Renal lesions are associated with higher grades of reflux. Pyelonephritic scarring may, over time, cause serious hypertension due to activation of the renin-angiotensin system. Scarring related to VUR is one of the most common causes of childhood hypertension. Wallace reports that hypertension develops in 10% of children with unilateral scars and in 18.5% with bilateral scars. Among adults with reflux nephropathy, 34% ultimately develop hypertension. Approximately 4% of children with VUR progress to end-stage renal failure. Renal units with low-grade reflux may grow normally, but high grades of reflux are associated with renal growth retardation.

Bladder outlet obstruction (functional or anatomical), learned voiding abnormalities (eg, nonneurogenic neurogenic bladder, or Hinman syndrome), and gastrointestinal dysfunction may cause VUR. Unphysiologically elevated intravesical pressures are common with all of these abnormalities. Children with overactive bladder (eg, detrusor hyperreflexia, detrusor instability) generate a high intravesical pressure, which can exacerbate pre-existing VUR or cause secondary VUR. These children empty their bladder relatively well, with minimal postvoid residual urine.

Acquired voiding dysfunction (eg, Hinman syndrome [nonneurogenic neurogenic bladder]) produces functional bladder outlet obstruction from voluntary contraction of the external sphincter during urination.
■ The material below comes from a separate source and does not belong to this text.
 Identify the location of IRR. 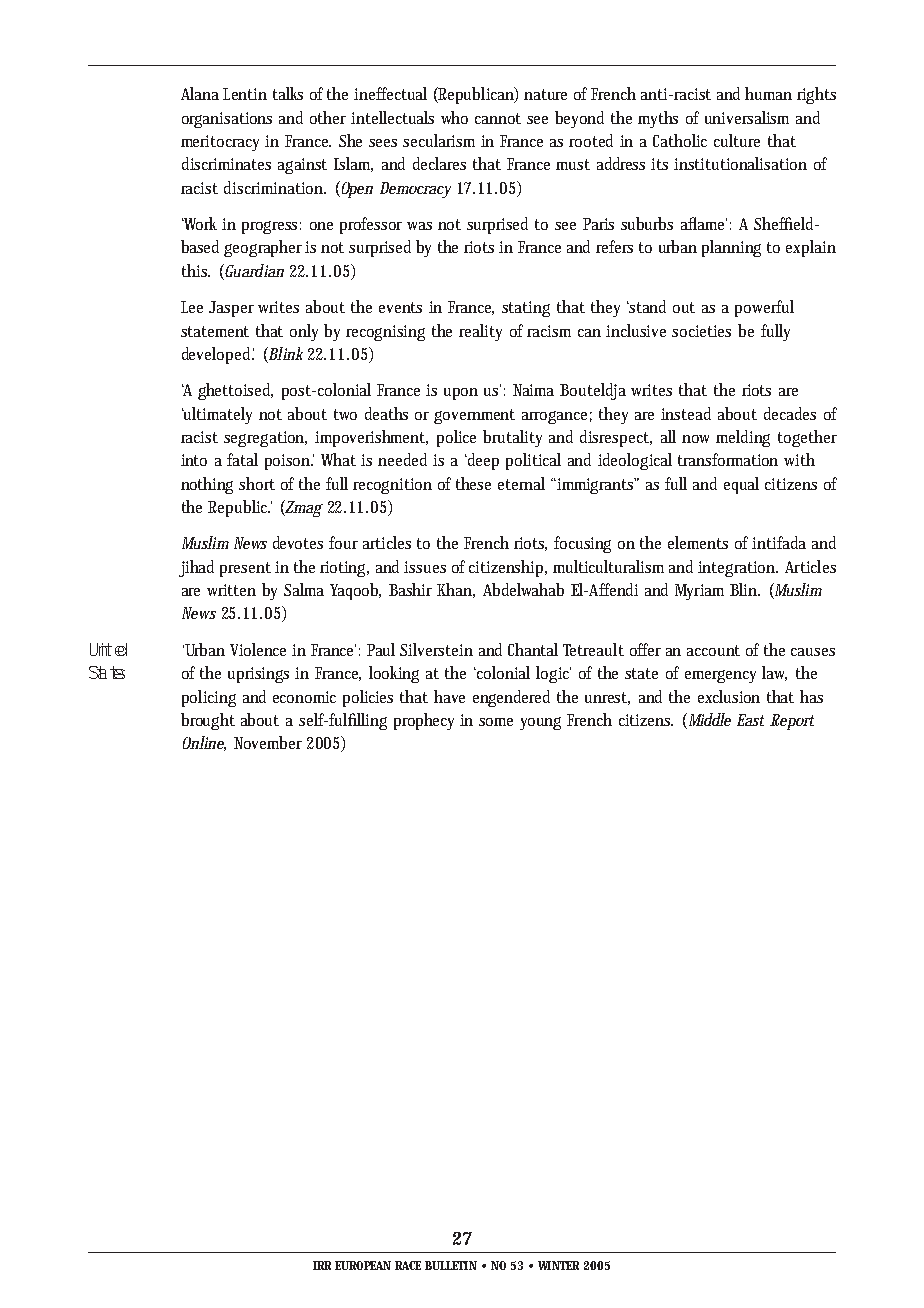
(322, 1265).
These children generate high intravesical pressure, develop detrusor instability, and have high postvoid residual urine volumes. Encopresis and constipation are also common in this setting.



Primary causes of VUR include the following:

  • Short or absent intravesical ureter
  • Absence of adequate detrusor backing
  • Lateral displacement of the ureteral orifice
  • Paraureteral (Hutch) diverticulum

Secondary causes of VUR include the following:

  • Cystitis or UTI
  • Bladder outlet obstruction
  • Neurogenic bladder
  • Detrusor instability

The existence of a strong genetic component is indicated by the high rate of reflux in relatives of patients with reflux, but the mechanism of transmission is not clear. Some investigators have proposed a polygenic mode of inheritance, whereas others have suggested autosomal or sex-linked transmission.
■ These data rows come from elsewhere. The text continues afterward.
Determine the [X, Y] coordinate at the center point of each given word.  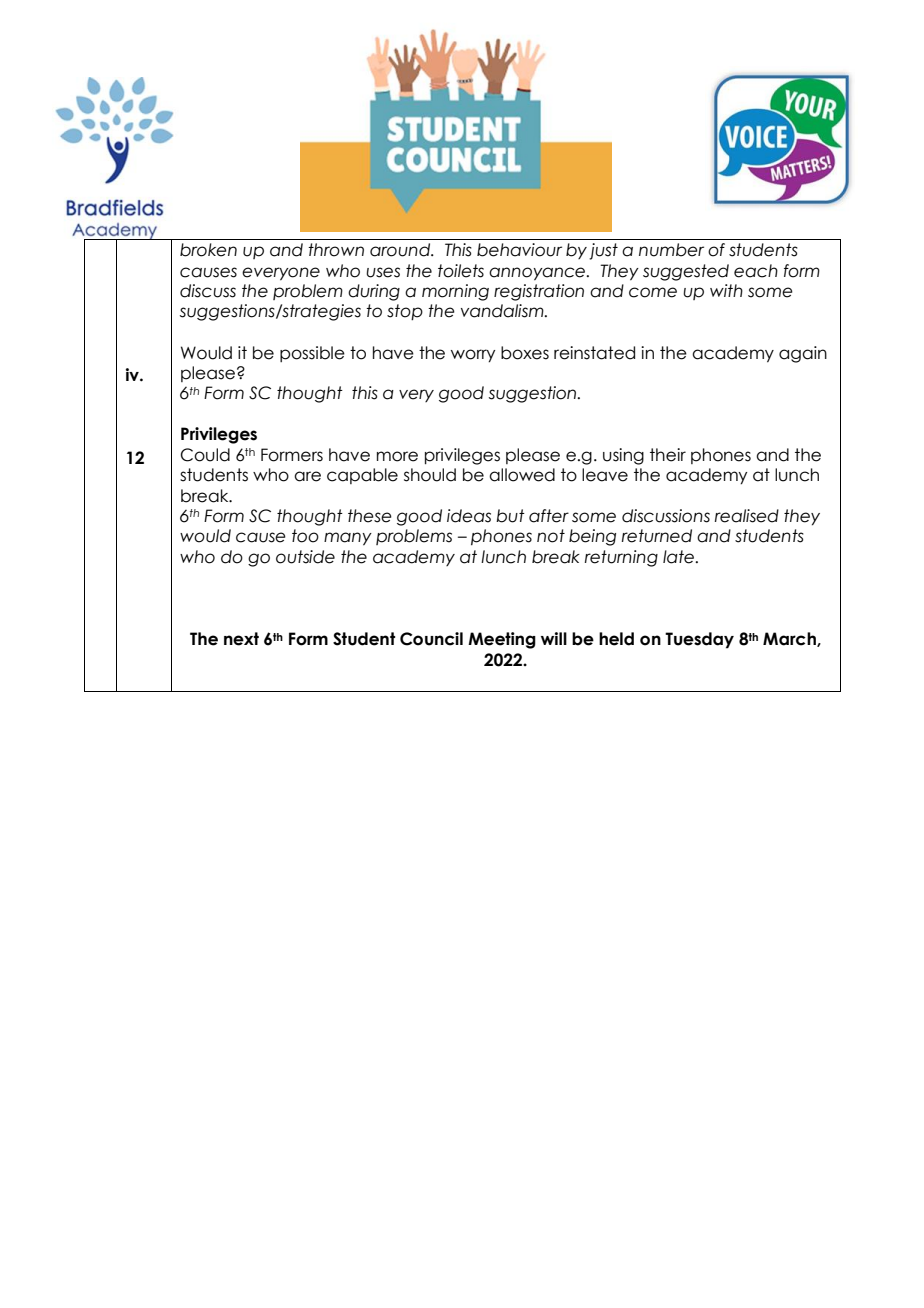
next [241, 639]
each [756, 271]
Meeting [502, 640]
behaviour [519, 250]
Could [205, 455]
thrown [336, 250]
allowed [522, 475]
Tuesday [699, 640]
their [668, 455]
VUR affects 1% to 2% of all children, and up to one-third of children with VUR will experience urinary tract infection (UTI). [2]  The incidence of VUR in children with febrile UTIs is estimated to be 30-40%. [3]

VUR is 10 times as common in white children as in black children, and children with red hair are recognizably at an increased risk. VUR is more prevalent in male newborns, but VUR seems to be 5-6 times more common in females older than one year than in males. The incidence decreases as patient age increases.

At present, the incidence of prenatally diagnosed hydronephrosis caused by VUR ranges from 17-37% in the pediatric population, and approximately 20-30% of children with VUR present with renal lesions. The incidence of VUR in children and young adults with end-stage renal failure (chronic renal insufficiency [CRI]) that necessitates therapy (dialysis or transplantation) is about 6%. VUR is the fifth-most-common cause of CRI in children. [9]



The success rate of ureteral reimplantation performed by experienced surgeons is higher than 95%. Following surgical repair, the incidence of pyelonephritis significantly decreases (in comparison to medical management with long-term antibiotic therapy); however, the incidence of cystitis or renal scarring is the same following both medical and surgical management of vesicoureteral reflux (VUR).

Endoscopic treatment carries a lower success rate than open surgical treatment but offers an alternative to either medical treatment or open surgical treatment. Unfortunately, to date, no long-term, multi-institutional study has been carried out to evaluate and compare the three management options. Outcome measures should consider not only resolution of reflux but also long-term renal health and rate of UTIs.